It is a while since I last recommended an opera so this week it is one of the all-time greats - La traviata. Even if you think you don't like opera, this one is definitely worth a go, it is full of tune after tune coupled with one of the most heart rendering librettos. The opera is also the second most performed throughout the world after The Magic Flute.
Giuseppe Verdi was born in 1813 and died in 1901, his death was marked by a national grief more associated with royalty. To this day every Italian will know Giuseppe Verdi and most will be able to sing some of his arias or choruses.
Verdi did not come from a particularly humble background, his father was an inn keeper who managed to give him a reasonable musical education (he started life as an organist). Whilst running a local orchestra he wrote an opera and daringly handed it into the holiest of holiest - La Scala in Milan. They put the opera on and it was a huge success. After a few flops he went on to write 16 operas in 11 years and wrote 28 in total.
However Verdi's life was not always easy as his wife and children died of TB after four years of marriage. He was a supporter of Italian reunification and as such was often in trouble with the authorities but he became a symbol for the nationalist movement. He then caused a scandal by living with soprano Giuseppina Streppina who he did eventually marry in 1859. However he felt that society was very hypocritical as at this time prostitution was rife throughout the Italian cities where there were 12 men to 1 prostitute. Verdi really disliked these double standards and tried to wake everybody up to it and the result was La traviata - The Fallen Woman.
La traviata is a love story aimed directly at the heart, you believe in the characters and the music speaks directly to us. From the beginning you warm hugely towards Violetta and feel desperate with the situation at the end which is all so needless. The story is of Violetta who is a courtesan (call girl) who falls in love with Alfredo, their love affair is doomed and that combined with parental interference (Alredo's father, Germont, forbids the relationship) it all leads to a climax when Violetta dies of TB. At the end of the opera when Violetta is dying, she hands Alfredo a picture of herself whilst Alfredo urges her to live and Germont is overcome with guilt, Violetta soars into her dying aria with one final exclamation, leaving the audience a sobbing wreck. At the time the opera was considered to be scandalous, even Queen Victoria was advised not to see it, how different things are nowadays.
Here are some tasters:
Libiamo ne'lieti calici - The Bridisi - drinking song at the beginning of the opera YouTube
Un di felice - Alfredo's first love song YouTube
Un di Quando le veneri - Germont telling Violetta that she must leave Alfredo YouTube
Di sprezzo degno se stesso - Germont, Alfredo and Violetta all singing about their individual woes YouTube
Ah!
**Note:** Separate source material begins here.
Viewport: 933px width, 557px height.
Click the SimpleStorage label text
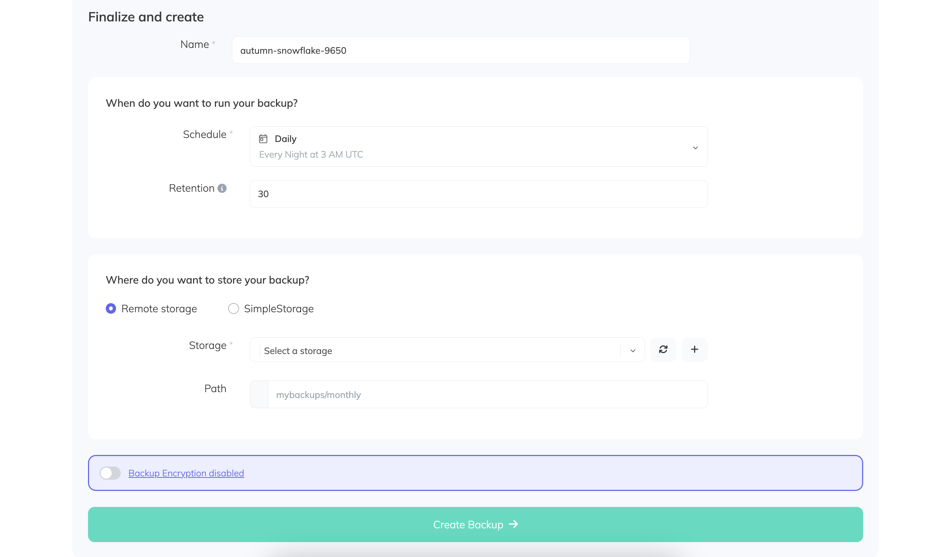(278, 309)
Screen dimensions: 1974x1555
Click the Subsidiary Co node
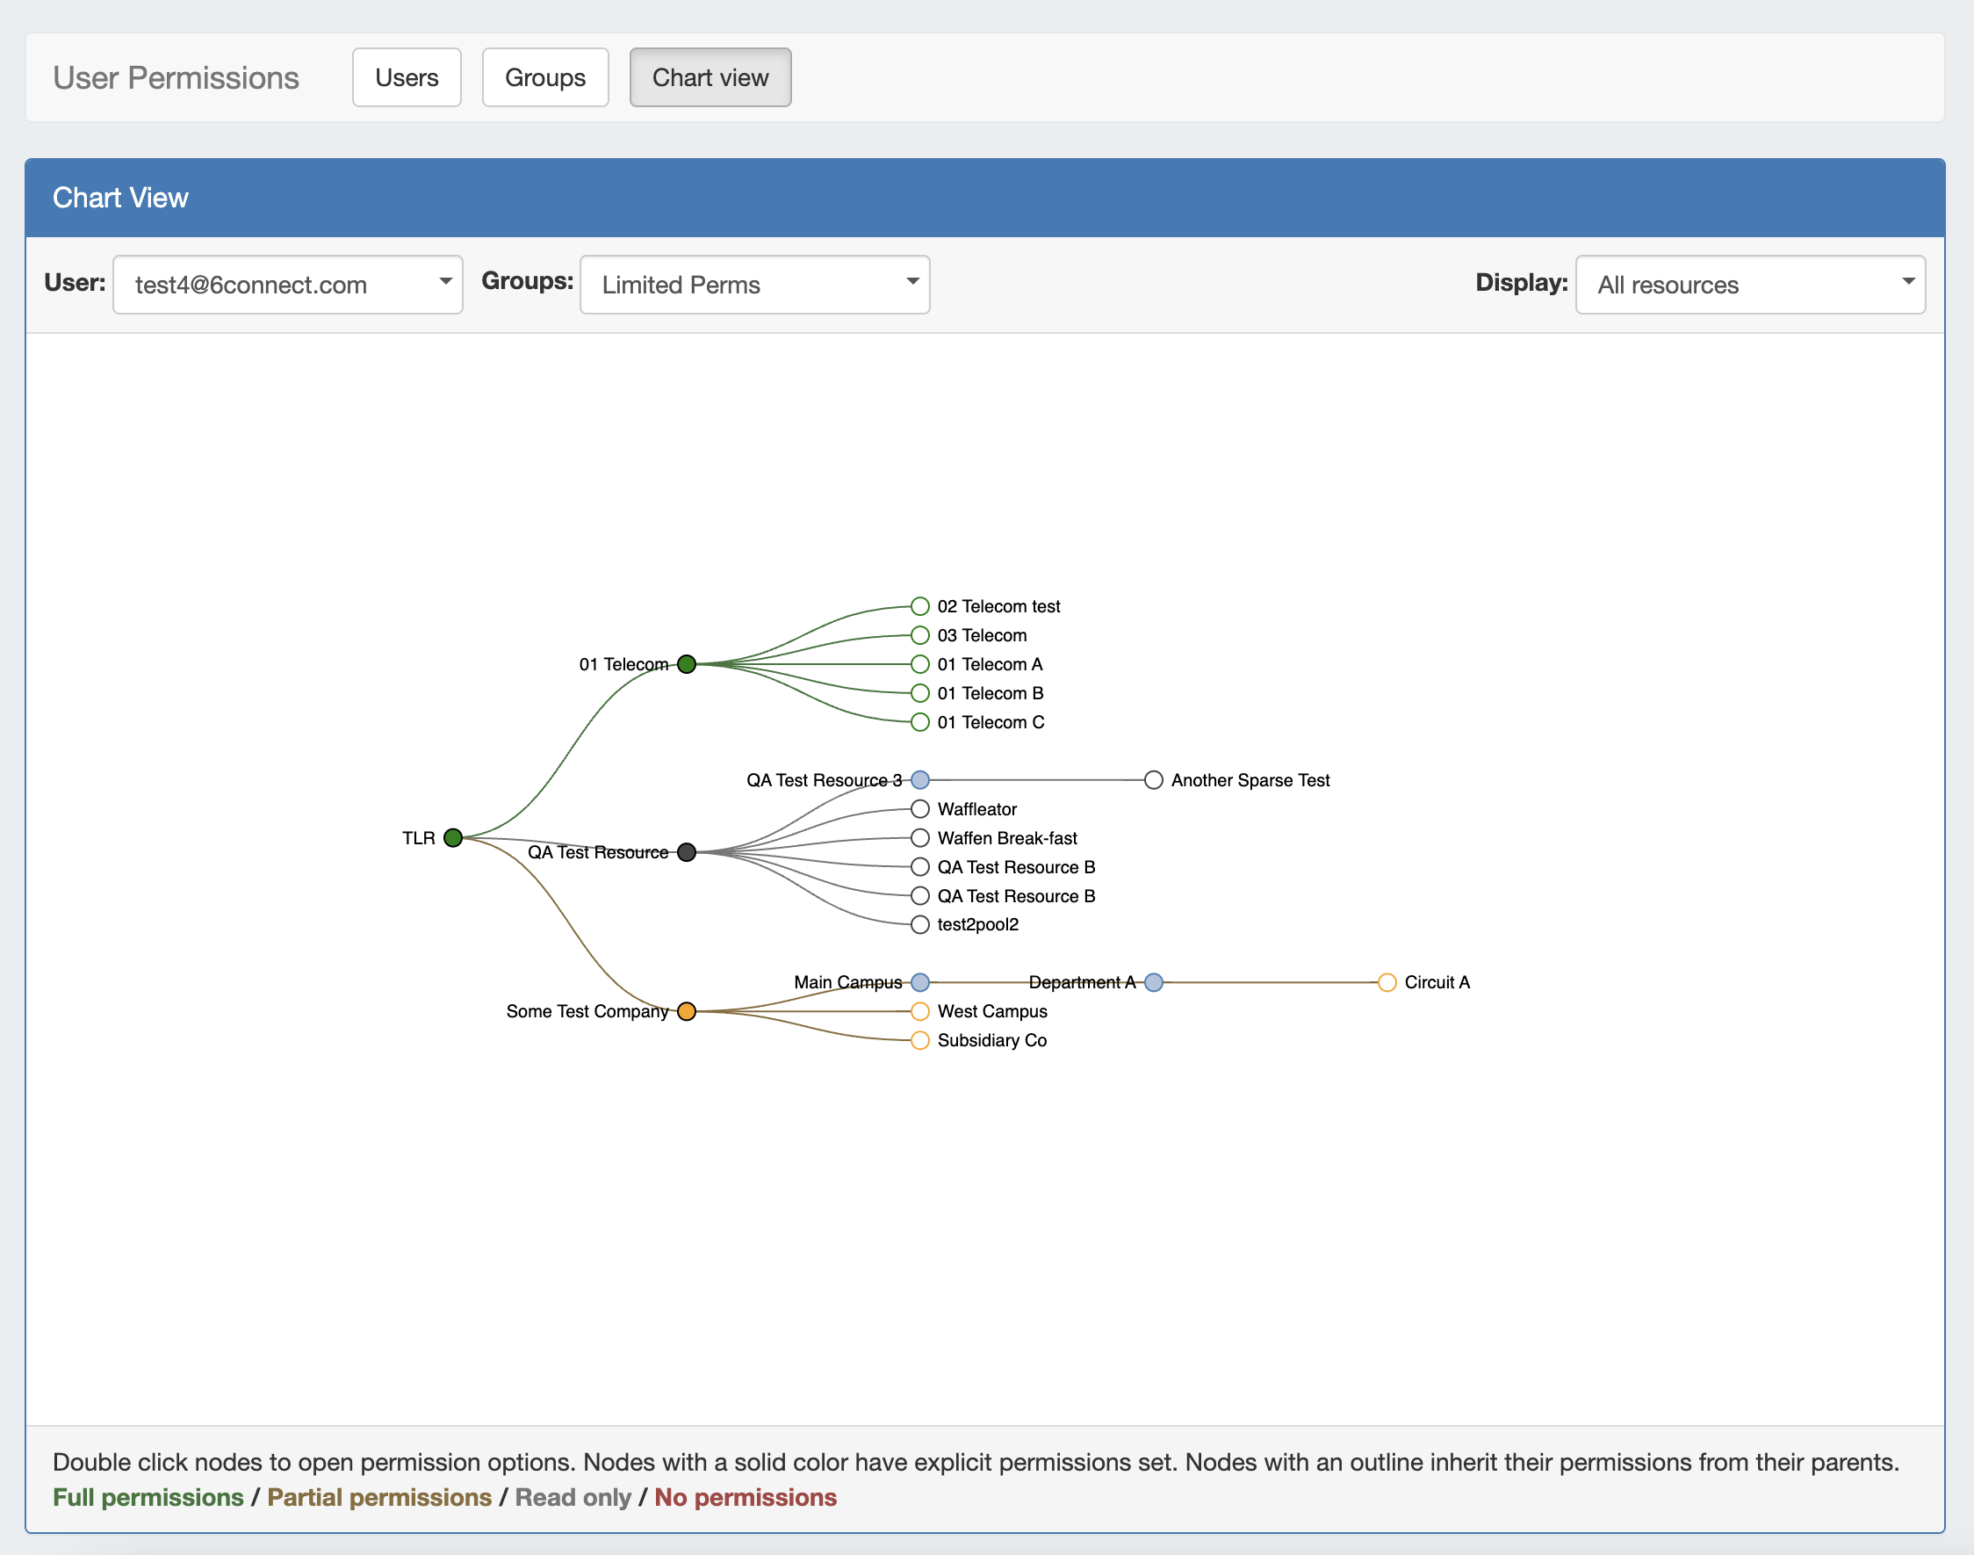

Gran Dio! - Violetta's slow march to her death youTube
Se una pudica vergine - her death YouTube
It is difficult to know which recording to recommend, there are so many and every soprano wants to have a go at this great role. The greatest Violetta was Maria Callas but her recording on EMI Classics is mono and live, so to our rather spoilt ears the sound is terrible. There have also been several excellent new recordings. So I turned to an ex-colleague of mine from EMI days, Simon Millward whose company is Albion Media and asked him, to which he replied: "Easily the greatest studio recording is Carlo Kleiber on DG with Domingo and Cortubas. No other has ever come near it."